Makereti is a finalist for her work The Mires; Fearnley for At the Grand Glacier Hotel; Wilkins for Delirious; and Gunn for her collection of short stories Pretty Ugly.
Convenor of the Acorn Prize judging panel and author Thom Conroy says of the shortlist, “Whether set in the Scottish Highlands, at the Fox Glacier, or on the Kāpiti Coast, each of these finalists evoked a visceral and often lyrical sense of place.”
The four finalists up for the Mary and Peter Biggs Award for Poetry include Emma Neale for her collection titled Liar, Liar, Lick, Spit; Robert Sullivan’s Hopurangi – Songcatcher: Poems from the Maramataka; Richard von Sturmer’s Slender Volumes; and esteemed poet and novelist C.K. Stead, who at 92 is a finalist for In the Half Light of a Dying Day.
Richard von Sturmer is nominated for the Mary and Peter Biggs Award for Poetry for his collection Slender Volumes. Photo / Balamohan Shingade
Convenor of judges in this category David Eggleton says the finalists include “books of literary excellence at the highest level”.
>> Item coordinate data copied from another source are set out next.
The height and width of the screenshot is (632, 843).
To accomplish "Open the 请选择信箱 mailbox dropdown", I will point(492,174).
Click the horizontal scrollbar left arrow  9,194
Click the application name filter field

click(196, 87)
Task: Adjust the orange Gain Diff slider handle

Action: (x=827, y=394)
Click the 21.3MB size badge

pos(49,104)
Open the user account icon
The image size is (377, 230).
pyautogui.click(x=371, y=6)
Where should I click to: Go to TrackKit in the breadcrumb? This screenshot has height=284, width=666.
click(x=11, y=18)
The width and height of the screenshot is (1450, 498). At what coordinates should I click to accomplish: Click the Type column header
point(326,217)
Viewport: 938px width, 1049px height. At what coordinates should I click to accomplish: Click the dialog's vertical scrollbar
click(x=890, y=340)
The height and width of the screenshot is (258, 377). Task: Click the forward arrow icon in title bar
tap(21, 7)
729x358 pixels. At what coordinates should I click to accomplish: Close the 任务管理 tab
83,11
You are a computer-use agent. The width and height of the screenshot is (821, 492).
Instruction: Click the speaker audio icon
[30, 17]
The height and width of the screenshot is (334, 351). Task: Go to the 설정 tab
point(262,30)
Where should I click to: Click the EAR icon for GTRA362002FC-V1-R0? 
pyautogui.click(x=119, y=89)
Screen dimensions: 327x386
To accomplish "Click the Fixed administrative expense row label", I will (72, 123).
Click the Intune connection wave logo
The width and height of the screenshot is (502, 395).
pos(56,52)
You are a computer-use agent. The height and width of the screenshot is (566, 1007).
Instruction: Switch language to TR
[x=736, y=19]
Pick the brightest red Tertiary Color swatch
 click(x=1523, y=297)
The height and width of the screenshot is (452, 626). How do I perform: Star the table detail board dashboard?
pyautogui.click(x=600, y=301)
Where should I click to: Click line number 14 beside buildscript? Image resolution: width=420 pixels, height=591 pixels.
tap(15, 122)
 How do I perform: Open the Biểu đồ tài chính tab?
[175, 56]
Four senior curators at Te Papa are among the finalists for the BookHub Award for Illustrated Non-Fiction, including Athol McCredie for Leslie Adkin: Farmer Photographer and Matiu Baker, Rebecca Rice and Katie Cooper for Te Ata o Tū The Shadow of Tūmatauenga: The New Zealand Wars Collections of Te Papa, alongside museum research associate Michael Fitzgerald.
Matiu Baker is one of three senior curators at Te Papa to be nominated for Illustrated Non-Fiction at the Ockham NZ Book Awards.
Jill Trevelyan, Greg Donson and Jennifer Taylor join them with Edith Collier: Early New Zealand Modernist, as well as Ngarino Ellis, Deirdre Brown and the late Jonathan Mane-Wheoki for Toi Te Mana: An Indigenous History of Māori Art.
Judges' convenor Chris Szekely says of this category, “As to be expected, illustrations were high-calibre, matched well with text, and all marvellously presented through outstanding design.”
In the General Non-Fiction category, academics Richard Shaw, up for The Unsettled: Small Stories of Colonisation, and Ngāhuia te Awekōtuku, for Hine Toa: A Story of Bravery, are finalists alongside newcomers Una Cruickshank for her work The Chthonic Cycle and Flora Feltham for Bad Archive.
Uni Cruickshank is nominated for the General Non-Fiction Award at the Ockham NZ Book Awards for her work The Chthonic Cycle. Photo / Ebony Lamb
General Non-Fiction judges' convenor Holly Walker has praised “the bravery to confront big, scary existential questions, and to report back on the experience in ways that make meaning for readers” in these works.
New Zealand Book Awards Trust Te Ohu Tiaki i Te Rau Hiringa spokeswoman Nicola Legat says this year’s line-up of finalists represents a ”broad and fascinating collection of books”.
“Powerful prose and poetry, sumptuously illustrated books and gut-punching memoirs are vying with work by outstanding first-time authors on this year’s finalist list.”
The winners are set to be announced on May 14 as part of the 2025 Auckland Writers Festival, alongside four recipients of the Mātātuhi Foundation Best First Book Award and Te Mūrau o te Tuhi, a Māori language award, to be awarded at the judges' discretion.
The Jann Medlicott Acorn Prize winner will be awarded $65,000, with the winners in the three remaining main categories receiving $12,000.